アダルトチルドレンの発端と打破のきっかけ


 アダルトチルドレンになった発端は育った環境にあるわけですが、その中に「水泳」もありました。

 私は、つい最近まで水泳が大嫌いでした。
 アスペルガー症候群的な言い方になりますが「泳ぐこと・教えることは好きだけど、水泳は嫌い」なのです。

 嫌いなのにもかかわらず、今回、なぜ私自ら主人に「泳ぎに行きたい。行ってもいい?」と聞いたのは、簡単に言うと「現状打破」です。

 アスペルガー症候群は治らないのは仕方ないにしても、アダルトチルドレンは治るものです。その方法は人それぞれで、私の場合はなんだろうと、毎日のように考えて、考えて、考えてみました。

 しかし、答えは見つかりません。誰かが教えてくれるものでもありません。自分で気がつかなければ、自分の心が真から変わらなければ治るものではありません。

 特に今年に入ってからの私は、主人に対して「私はバカだから」「私にはわからない」と、いつも口癖のように現実逃避の言葉を投げかけていました。主人はその度に、心を痛め、苦しみ、悩んでいました。

 つい先日も、主人は苦痛のあまり、セニランを多飲していました。
 私はその姿を見て・・・「私はこのままではいけないな」と・・・正直に言うと「なんとなく」思いました。

 主人の姿がきっかけだったのか、心療内科の先生が以前「泳ぎには行っているの?」と聞いてきたからなのかはわかりませんが、私はふと「泳いだら何かがわかるかもしれない。わからないかもしれないけど、とにかく水の中に入ってみたい」と、漠然と思いました。

水の世界は清らかだった


 当初は、私が住んでいる市の中でも一番大きくて設備も整っているプールに行こうと考えていました。
 と言うのも、泳ぎに来ている人たちが、皆「泳ごう」と言う気持ちで泳いでいるので、アスペルガー症候群の私には一番、都合の良い場所なのです。
 しかし、このプールまで行くにはクロスバイクでも少々時間がかかることと、50m プールなので水が冷たいことが私には難でした。

 そこで、今まで行きたくないなぁと思っていた、家から一番近い市営のプールに行くことにしました。クロスバイクで片道15〜20分で行けるプールです。

 なぜ行きたくないかと言うと・・・まず施設の規模が少々小さい(空間が狭い)ことと、たくさんの人(特に高齢の方)が複数のグループになって泳ぎに来ていることが、私にはネックでした。
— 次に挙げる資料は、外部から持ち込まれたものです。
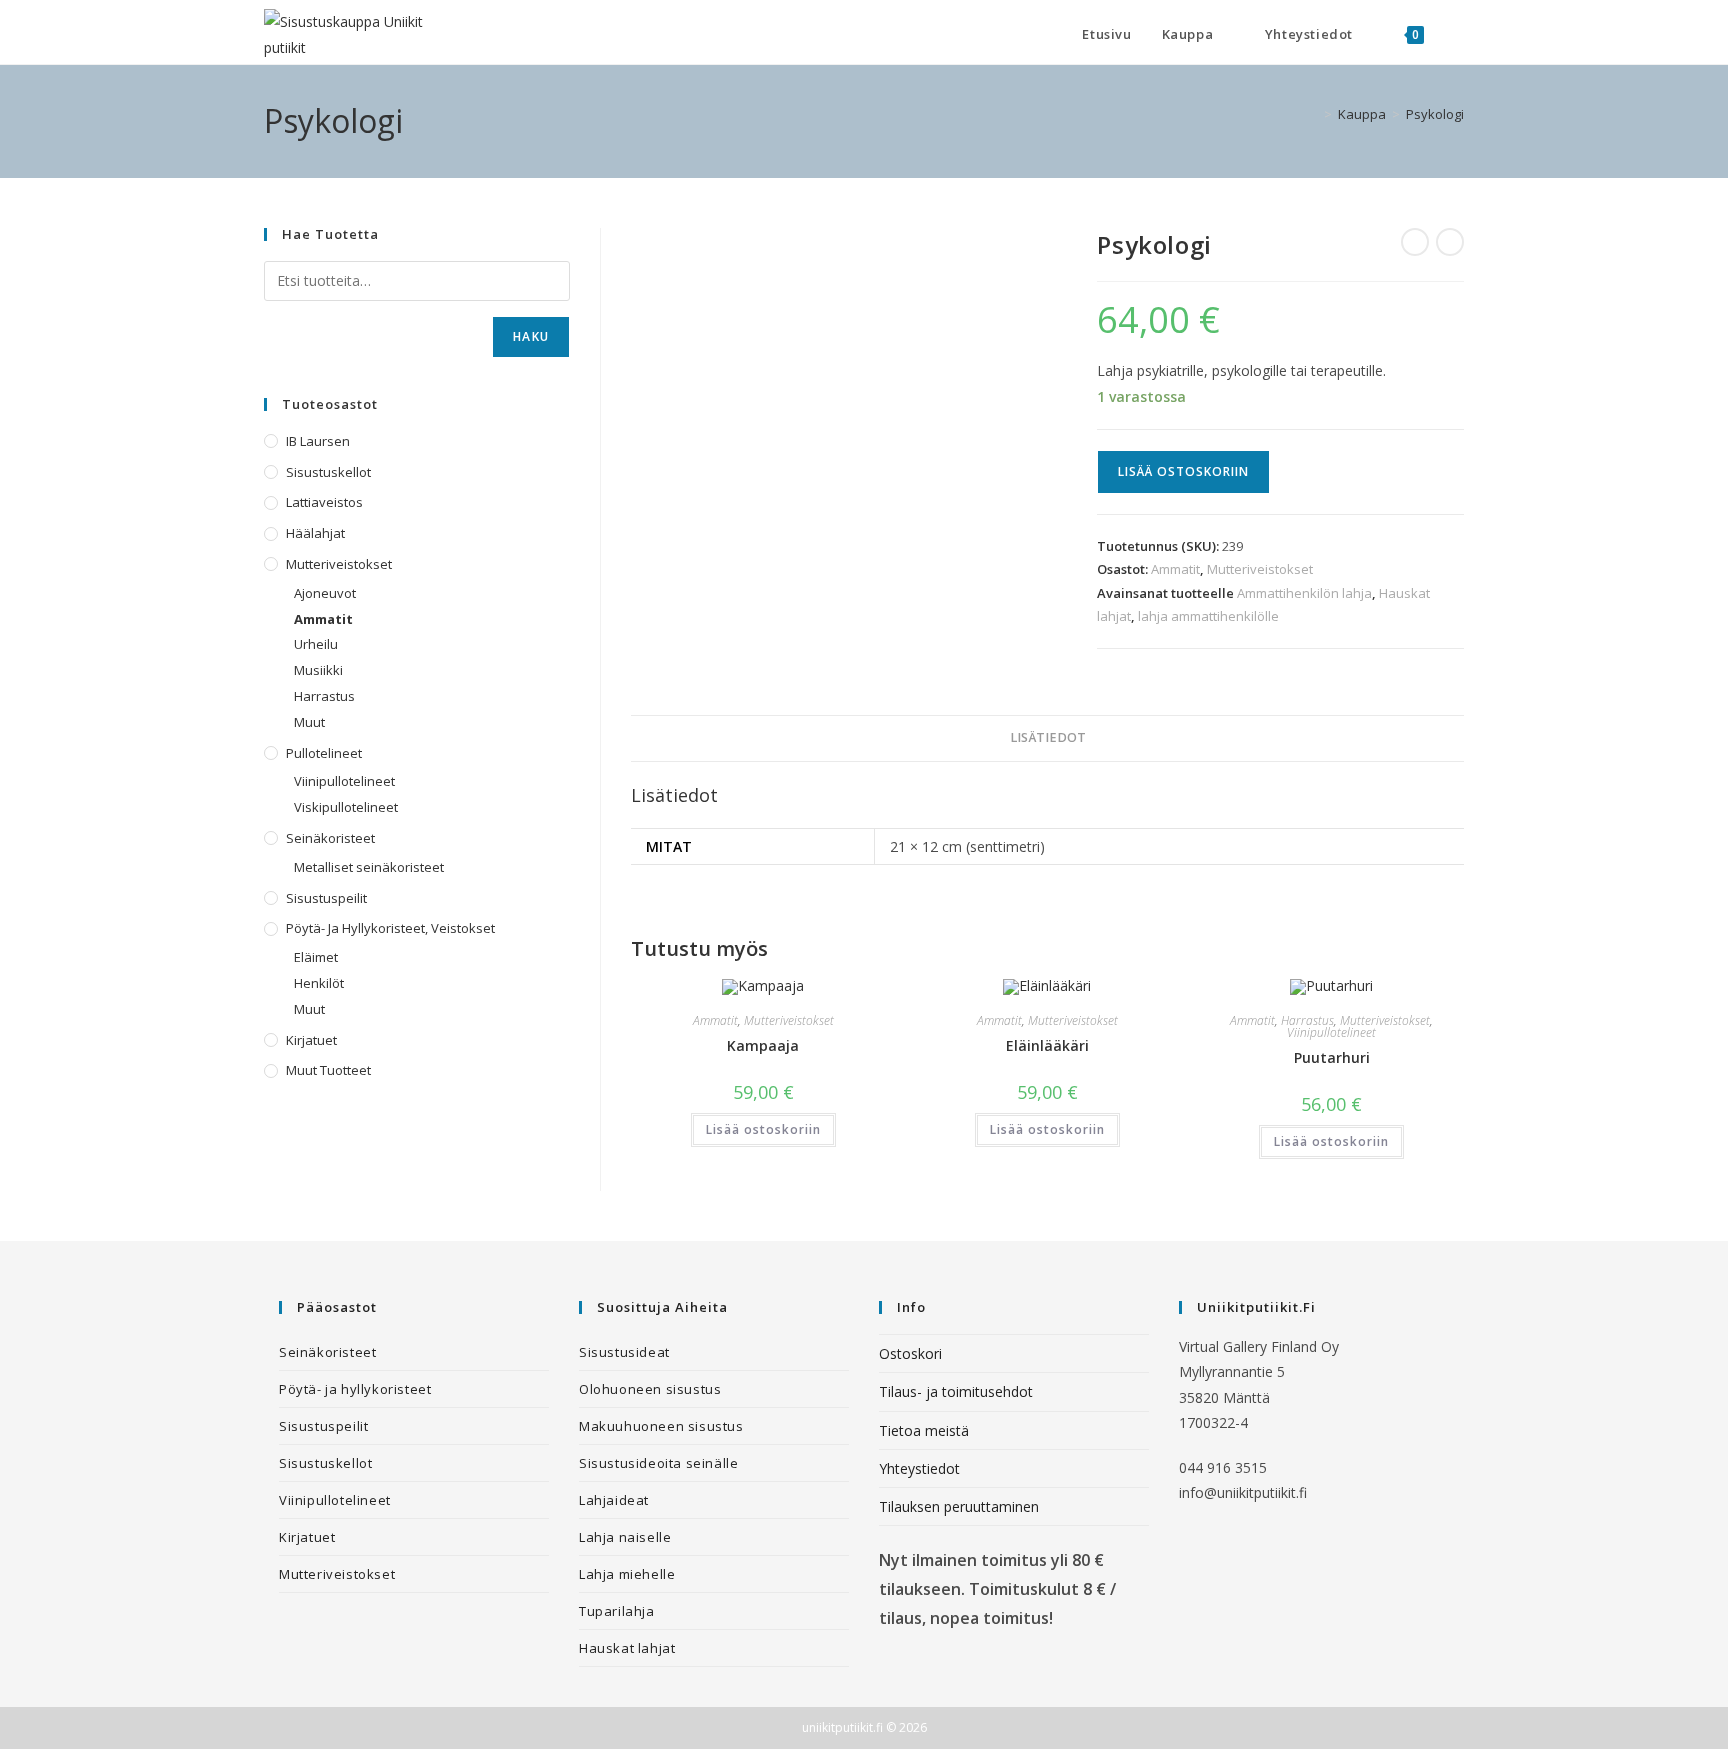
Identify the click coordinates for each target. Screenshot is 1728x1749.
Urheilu (316, 644)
(アスペルガー症候群の私には、少々耐えなければいけない面があるプールでした)

 しかし、良いところもあり、プールの水温が高めで暖かいこと、場所は別になりますが、障害者用のプールがあるので障害者の方が多いこと、アクアビクスという水中運動を無料でやっていることなどが、私にとってプラスに働いています。


 早速開館時間に間に合うように家を出て、市営プールに行きました。
 受付に障害者手帳を提示して「プールを利用したいのですが」と伝えたところ「大人 女性」と書かれた1回限りのフリーパスカードをくれました。
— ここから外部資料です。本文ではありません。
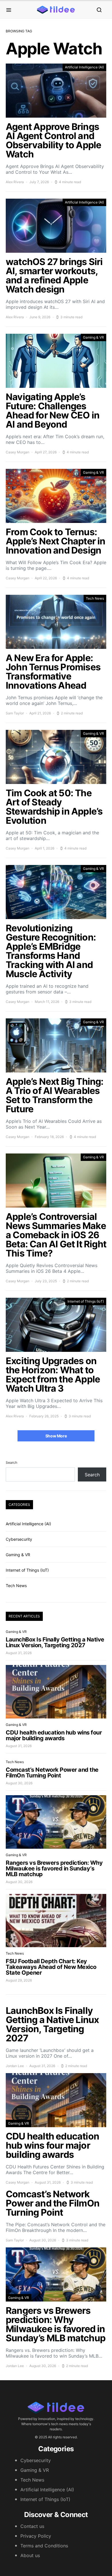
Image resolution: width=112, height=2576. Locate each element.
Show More (56, 1435)
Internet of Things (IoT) (85, 1301)
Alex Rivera (15, 182)
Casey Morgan (17, 452)
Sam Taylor (15, 713)
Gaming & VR (93, 337)
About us (30, 2555)
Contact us (32, 2526)
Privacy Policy (35, 2536)
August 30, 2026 (19, 1783)
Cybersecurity (19, 1539)
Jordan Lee (15, 2066)
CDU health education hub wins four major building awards (54, 1735)
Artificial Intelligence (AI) (84, 67)
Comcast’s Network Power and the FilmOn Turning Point (52, 1772)
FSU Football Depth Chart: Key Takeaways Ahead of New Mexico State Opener (51, 1967)
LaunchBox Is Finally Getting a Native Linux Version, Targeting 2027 (55, 1642)
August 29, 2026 (19, 1980)
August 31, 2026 (19, 1653)
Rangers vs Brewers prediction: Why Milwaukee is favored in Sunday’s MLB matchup (54, 1868)
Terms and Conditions (44, 2546)
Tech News (95, 598)
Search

 そのカードを機械に入れ、着替え、いよいよプールに入りました。

 プールに入って何をしようか決めていたのですが、入った途端に思わず「冷たい!」と言ってしまいました。周りの人たちも皆、口を揃えて「今日はやけに水が冷たいわね!」と言っています。

 プールに入った瞬間から出鼻をくじかれたような感もありますが、ここでそう思っては元も子もないので「まぁしゃーないなぁ・・今日は水中歩行がメインだから順々に水に浸かっていけばいいや」と思い、水の中を歩き始めました。

 1周目、2周目、3周目・・・周回を重ねるごとに歩幅を広げたり、水をかく手に力を入れたりして、今の自分の水に対する具合を感じながら歩きました。

 次に泳ぐことも考えたのですが、やはり冷たい水にはかなわないことと、最初から飛ばしては良くないと思い、水中歩行の一角にある、直径15m くらいの丸いプールで女性が泳ぎの練習をしているのを見かけ、そこでクロールのバタ足をする事にしました。

 プールには常に動いている1周60秒の時計があったので、それを見ながら30秒間壁バタ足キックをして、30秒間その場ジャンプを1セットとして、10セット以上やりました。

 どこのプールも休憩時間を設けていると思いますが、ここの市営プールは「50分遊泳+10分休憩」で、ちょうど休憩時間になったので、今回の水泳はこれで終了にしました。


 その後は、シャワーを浴びたりサウナで乾かしたりして、帰り支度をしました。
 私は支度をしながら「うわぁ、3年以上ぶりにプールの中に入ったけど、最初から50分も水の中にいたよ!」と、我ながら驚いていました。

 そして脳裏に浮かんだのは、天井から降り注がれた太陽の光とキラキラと光るプールの水でした。(ここの市営プールは所々天井がガラス張りになっていて、天気が良いと太陽の光が入ってきてとても明るくなります)

 今日に限って冷たかったプールの水は清らかで、太陽の光が降り注ぐとキラキラと光り、その真下で壁バタ足キックをしていた私。気持ちが良くて、嬉しくて、楽しくて・・・なんとも言えない私だけの空間ができていました。

 「そうなんだよな、泳ぐって、水って、気持ちが良いんだよな・・・」

ハラハラドキドキ?の主人と余裕の私


 市営プールを出る前に、受付でカードをくれた人に挨拶をして、主人に帰宅する旨のメールをしました。そして、クロスバイクでノンビリと帰路につきました。

 帰宅後、主人が「どうだった?」と聞いてきたので、私は「疲れた〜」と答えました。主人は心配そうな顔をしています。そこで私は言葉足らずだったと反省し、言い換えました。

 「本音は疲れたけど、楽しかったよ!」

 主人はニッコリと笑い「また行っておいで」と言ってくれました。
 私もニッコリと笑いながら「うん!」と答えました。

 確かに3年以上ぶりの水泳は身体には疲労感がありました。でもそれ以上に楽しくて、嬉しくて、また行きたい!という気持ちになりました。

 今はまだ再開し始めたばかりなので、今日行ったプールで身体のリハビリをしながら水慣れをして、いずれは市で一番大きい市営プールに行って本格的に泳ぎたいと考えています。

 0% からいきなり100% に持っていったら身体も心も壊れてしまいます。
 今はまだ 0〜5% くらいの身体と心なので、慌てず焦らず、私を追い立てるものは何もないのですから、ゆっくりと100% に持って行こうと思っています。